◆ Written instruction ◆
Put the entries below into a Markdown table with two columns, Row and Line, one line per row, skipping any blank lines. Leave the pictures out.

◆ Supplied data ◆
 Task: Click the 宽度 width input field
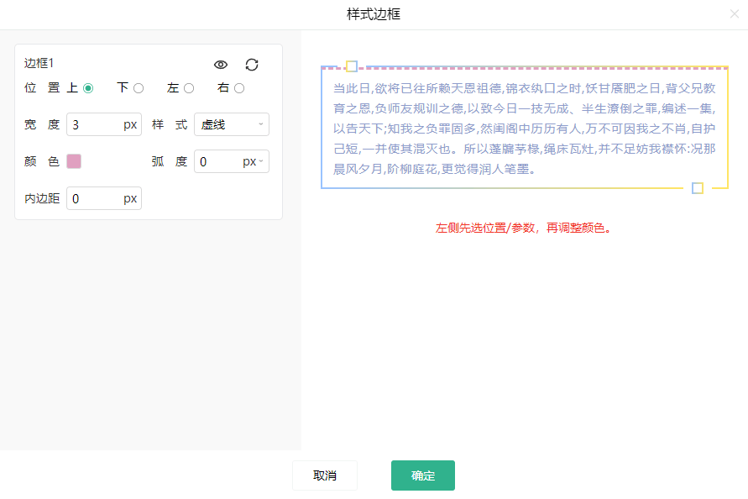coord(94,124)
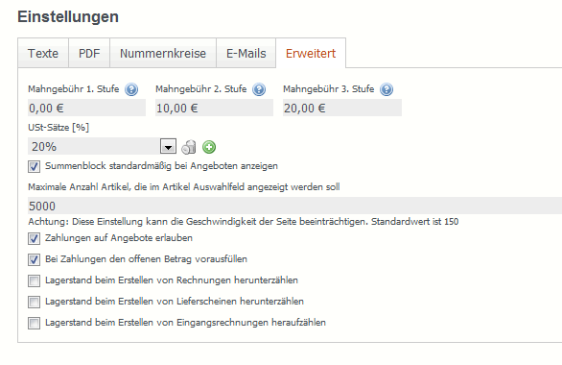Click the Mahngebühr 3. Stufe amount field
The height and width of the screenshot is (365, 562).
(342, 108)
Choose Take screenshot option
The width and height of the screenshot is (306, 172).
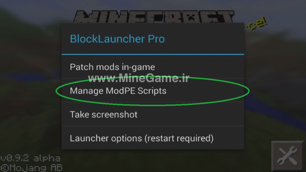pyautogui.click(x=153, y=114)
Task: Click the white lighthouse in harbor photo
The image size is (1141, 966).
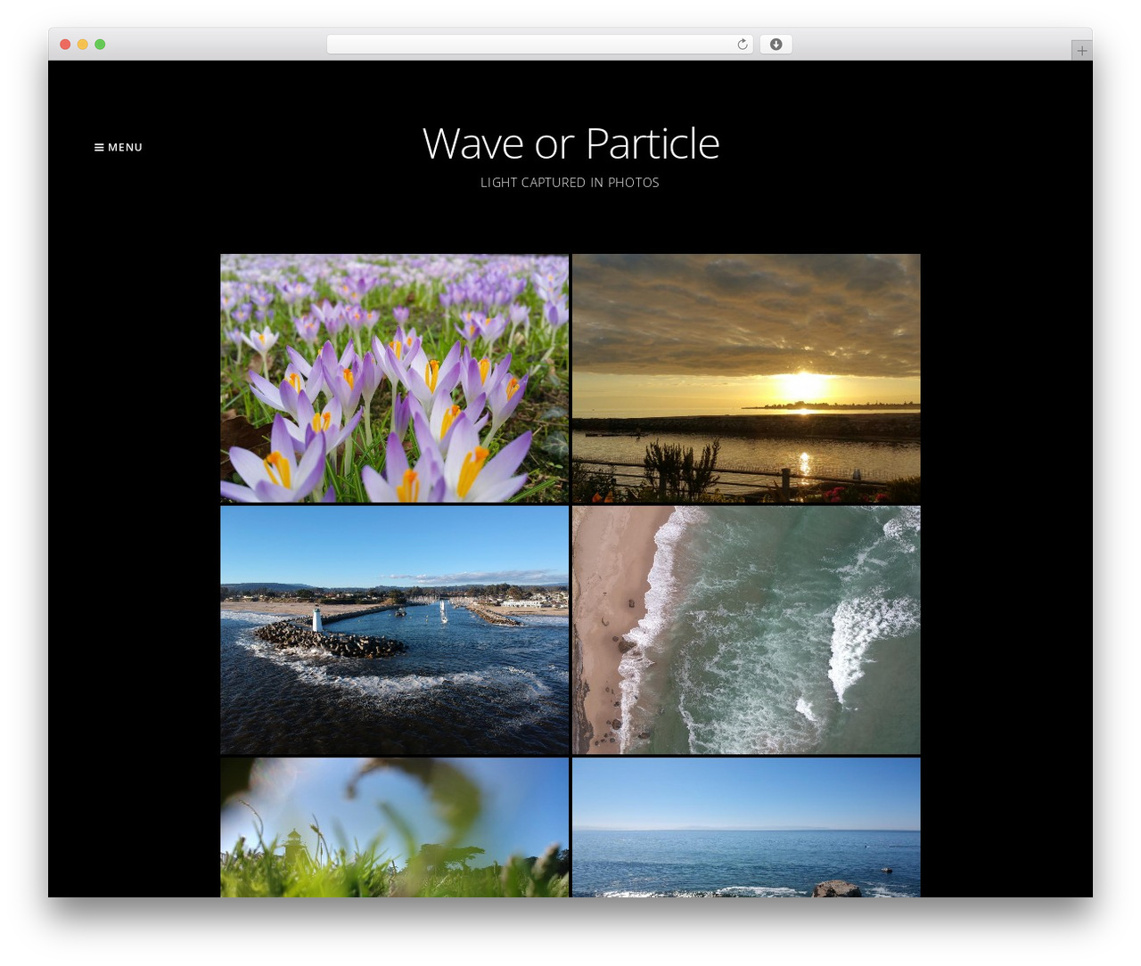Action: (316, 618)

◆ Expected answer ◆
| Row | Line |
|---|---|
| 1 |  Task: Click the 宽度 width input field |
| 2 | coord(94,124) |
| 3 | Click the Mahngebühr 3. Stufe amount field |
| 4 | The height and width of the screenshot is (365, 562). |
| 5 | (342, 108) |
| 6 | Choose Take screenshot option |
| 7 | The width and height of the screenshot is (306, 172). |
| 8 | pyautogui.click(x=153, y=114) |
| 9 | Task: Click the white lighthouse in harbor photo |
| 10 | The image size is (1141, 966). |
| 11 | Action: (316, 618) |